Zero-Downtime Deployments

Kubernetes rolling update approach:

  1. Mark the pod as unready (remove from service endpoints) via readiness probe failure
  2. Load balancer stops routing new connections to the pod
  3. Pod waits for preStop hook delay (allow LB propagation)
  4. Application receives SIGTERM, begins graceful shutdown
  5. Clients reconnect to healthy pods
lifecycle:
  preStop:
    exec:
      command: ["/bin/sh", "-c", "sleep 10"]  # allow LB to drain
terminationGracePeriodSeconds: 60

Client-signaled reconnect: The server sends a custom close code (4010: Planned maintenance) before shutdown. Well-behaved SDK clients can show a "reconnecting..." UI state rather than an error.

Connection Migration

WebSocket connections are TCP connections — they are tied to a specific server IP. When a client's IP changes (mobile network handoff: WiFi → 4G), the TCP connection is broken and must be re-established. There is no standard connection migration at the WebSocket layer.

The practical approach: implement reconnection as if it were a new connection, using session resumption to recover state. Systems that need true connection continuity across network changes must look to QUIC-based transports (HTTP/3), which support connection migration natively.


Message Delivery Guarantees

What WebSocket Natively Provides

WebSocket (over TCP) guarantees:

  • Ordered delivery: messages arrive in the order they were sent, within a single connection
  • Reliable delivery (within the connection): TCP retransmits lost segments

What WebSocket does not provide:

  • Delivery across connection drops
  • Deduplication
  • Acknowledgment that the application processed the message (only that TCP delivered it)

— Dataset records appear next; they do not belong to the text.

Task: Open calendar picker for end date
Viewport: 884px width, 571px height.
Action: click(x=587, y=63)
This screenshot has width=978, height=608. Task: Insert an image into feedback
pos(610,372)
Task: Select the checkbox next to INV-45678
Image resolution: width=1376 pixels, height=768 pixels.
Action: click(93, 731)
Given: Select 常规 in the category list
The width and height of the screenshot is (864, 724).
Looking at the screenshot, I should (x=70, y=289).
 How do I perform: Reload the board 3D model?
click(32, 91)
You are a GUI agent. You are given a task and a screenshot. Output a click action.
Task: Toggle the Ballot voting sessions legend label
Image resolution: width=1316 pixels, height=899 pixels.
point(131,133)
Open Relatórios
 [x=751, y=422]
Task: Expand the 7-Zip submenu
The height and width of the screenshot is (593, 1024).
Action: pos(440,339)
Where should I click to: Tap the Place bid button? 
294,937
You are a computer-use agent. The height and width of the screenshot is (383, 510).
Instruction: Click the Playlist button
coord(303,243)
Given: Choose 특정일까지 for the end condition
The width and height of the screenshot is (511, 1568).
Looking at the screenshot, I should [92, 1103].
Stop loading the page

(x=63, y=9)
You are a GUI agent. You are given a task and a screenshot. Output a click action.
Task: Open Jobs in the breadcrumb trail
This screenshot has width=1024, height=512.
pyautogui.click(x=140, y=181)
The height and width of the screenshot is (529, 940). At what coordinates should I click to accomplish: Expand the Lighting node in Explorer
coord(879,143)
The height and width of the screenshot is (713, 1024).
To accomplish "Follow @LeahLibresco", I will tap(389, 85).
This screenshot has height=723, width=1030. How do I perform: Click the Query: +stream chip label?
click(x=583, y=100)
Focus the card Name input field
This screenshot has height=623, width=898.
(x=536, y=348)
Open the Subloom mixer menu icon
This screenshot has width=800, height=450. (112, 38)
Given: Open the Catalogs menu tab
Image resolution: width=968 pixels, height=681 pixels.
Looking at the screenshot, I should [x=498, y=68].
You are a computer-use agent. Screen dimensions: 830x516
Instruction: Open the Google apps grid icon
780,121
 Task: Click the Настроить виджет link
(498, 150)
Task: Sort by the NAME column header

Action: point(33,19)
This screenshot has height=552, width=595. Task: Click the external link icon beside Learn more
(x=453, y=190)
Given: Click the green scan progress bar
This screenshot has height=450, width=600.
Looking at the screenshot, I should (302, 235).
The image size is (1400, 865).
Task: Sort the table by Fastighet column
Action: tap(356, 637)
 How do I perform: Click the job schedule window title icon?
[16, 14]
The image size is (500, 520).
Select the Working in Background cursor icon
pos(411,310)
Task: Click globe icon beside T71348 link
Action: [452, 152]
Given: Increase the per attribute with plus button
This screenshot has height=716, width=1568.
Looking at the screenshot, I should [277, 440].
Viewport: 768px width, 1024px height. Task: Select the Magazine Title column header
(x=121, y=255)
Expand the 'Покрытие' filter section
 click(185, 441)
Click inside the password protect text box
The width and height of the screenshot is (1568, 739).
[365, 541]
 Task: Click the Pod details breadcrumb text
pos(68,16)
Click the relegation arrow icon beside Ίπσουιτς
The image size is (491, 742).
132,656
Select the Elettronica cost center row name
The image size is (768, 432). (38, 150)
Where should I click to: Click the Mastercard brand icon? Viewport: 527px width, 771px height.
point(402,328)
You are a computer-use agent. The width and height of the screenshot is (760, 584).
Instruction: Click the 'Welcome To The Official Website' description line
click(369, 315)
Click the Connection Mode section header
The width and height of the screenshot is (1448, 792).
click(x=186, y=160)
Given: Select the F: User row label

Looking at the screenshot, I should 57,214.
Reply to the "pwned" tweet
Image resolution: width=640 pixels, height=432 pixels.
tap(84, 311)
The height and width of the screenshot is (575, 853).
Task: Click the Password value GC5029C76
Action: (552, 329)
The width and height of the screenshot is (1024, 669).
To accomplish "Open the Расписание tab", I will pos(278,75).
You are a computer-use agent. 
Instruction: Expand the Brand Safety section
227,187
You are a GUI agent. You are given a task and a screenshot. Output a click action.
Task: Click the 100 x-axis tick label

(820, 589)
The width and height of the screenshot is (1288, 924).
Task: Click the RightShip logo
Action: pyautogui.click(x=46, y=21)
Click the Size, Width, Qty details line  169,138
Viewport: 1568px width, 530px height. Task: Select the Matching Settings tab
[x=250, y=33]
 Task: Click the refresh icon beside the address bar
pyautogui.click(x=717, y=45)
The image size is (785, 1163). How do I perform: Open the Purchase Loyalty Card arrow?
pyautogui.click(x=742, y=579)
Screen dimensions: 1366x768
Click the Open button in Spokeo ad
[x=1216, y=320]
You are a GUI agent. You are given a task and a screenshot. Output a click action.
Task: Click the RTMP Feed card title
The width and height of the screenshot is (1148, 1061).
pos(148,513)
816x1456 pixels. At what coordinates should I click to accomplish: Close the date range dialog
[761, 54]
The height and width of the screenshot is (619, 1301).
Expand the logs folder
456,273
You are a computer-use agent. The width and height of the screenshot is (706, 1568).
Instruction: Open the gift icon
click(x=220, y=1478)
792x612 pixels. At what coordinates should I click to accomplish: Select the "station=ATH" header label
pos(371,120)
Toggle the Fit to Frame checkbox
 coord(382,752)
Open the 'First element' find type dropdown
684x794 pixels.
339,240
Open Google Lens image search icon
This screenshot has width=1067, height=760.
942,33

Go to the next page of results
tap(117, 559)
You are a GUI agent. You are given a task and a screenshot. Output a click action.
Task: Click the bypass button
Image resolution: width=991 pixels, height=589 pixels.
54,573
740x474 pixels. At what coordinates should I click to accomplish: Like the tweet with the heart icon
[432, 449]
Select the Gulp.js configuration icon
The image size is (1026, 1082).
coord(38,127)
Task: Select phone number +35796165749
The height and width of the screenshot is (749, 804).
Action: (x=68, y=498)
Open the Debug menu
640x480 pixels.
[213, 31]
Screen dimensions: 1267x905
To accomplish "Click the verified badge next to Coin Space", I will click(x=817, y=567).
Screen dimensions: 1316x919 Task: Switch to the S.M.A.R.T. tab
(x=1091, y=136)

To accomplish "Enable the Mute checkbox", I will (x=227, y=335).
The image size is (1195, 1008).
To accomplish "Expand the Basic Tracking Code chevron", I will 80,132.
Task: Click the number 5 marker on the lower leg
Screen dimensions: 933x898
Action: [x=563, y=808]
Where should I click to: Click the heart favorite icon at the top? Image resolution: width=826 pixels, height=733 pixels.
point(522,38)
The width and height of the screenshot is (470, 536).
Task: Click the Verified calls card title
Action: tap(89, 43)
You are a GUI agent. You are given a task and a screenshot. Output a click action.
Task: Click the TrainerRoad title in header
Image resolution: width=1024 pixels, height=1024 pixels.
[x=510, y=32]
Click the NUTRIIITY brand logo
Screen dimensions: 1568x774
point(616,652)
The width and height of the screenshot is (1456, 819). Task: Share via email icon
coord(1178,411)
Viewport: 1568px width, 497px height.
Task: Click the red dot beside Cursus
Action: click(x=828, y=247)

The moment a connection drops, any in-flight messages are lost. This is the core reliability gap.

At-Least-Once Delivery

Achieves the guarantee that every message is delivered at least once, at the cost of possible duplicates (which the receiver must handle via deduplication).

Client-to-server pattern:

class ReliableMessageSender {
  constructor(ws) {
    this.ws = ws;
    this.pending = new Map(); // msgId -> { payload, retries, timer }
    this.ws.on('message', (data) => {
      const msg = JSON.parse(data);
      if (msg.type === 'ack') this.handleAck(msg.msgId);
    });
  }

  send(payload, maxRetries = 3, timeoutMs = 5000) {
    const msgId = crypto.randomUUID();
    const attempt = () => {
      if (!this.pending.has(msgId)) return; // acked
      const { retries } = this.pending.get(msgId);
      if (retries >= maxRetries) {
        this.pending.delete(msgId);
        throw new Error(`Message ${msgId} undeliverable after ${maxRetries} attempts`);
      }
      this.ws.send(JSON.stringify({ msgId, ...payload }));
      const timer = setTimeout(attempt, timeoutMs);
      this.pending.set(msgId, { payload, retries: retries + 1, timer });
    };
    this.pending.set(msgId, { payload, retries: 0, timer: null });
    attempt();
    return msgId;
  }

  handleAck(msgId) {
    const entry = this.pending.get(msgId);
    if (entry) {
      clearTimeout(entry.timer);
      this.pending.delete(msgId);
    }
  }
}

Server-side deduplication:

const processedIds = new LRUCache({ max: 10_000, ttl: 1000 * 60 * 5 }); // 5 min TTL

ws.on('message', (data) => {
  const msg = JSON.parse(data);
  if (processedIds.has(msg.msgId)) {
    // Duplicate — still ack it so the client stops retrying
    ws.send(JSON.stringify({ type: 'ack', msgId: msg.msgId }));
    return;
  }
  processedIds.set(msg.msgId, true);
  processMessage(msg);
  ws.send(JSON.stringify({ type: 'ack', msgId: msg.msgId }));
});

Server-to-Client Delivery (Offline Buffering)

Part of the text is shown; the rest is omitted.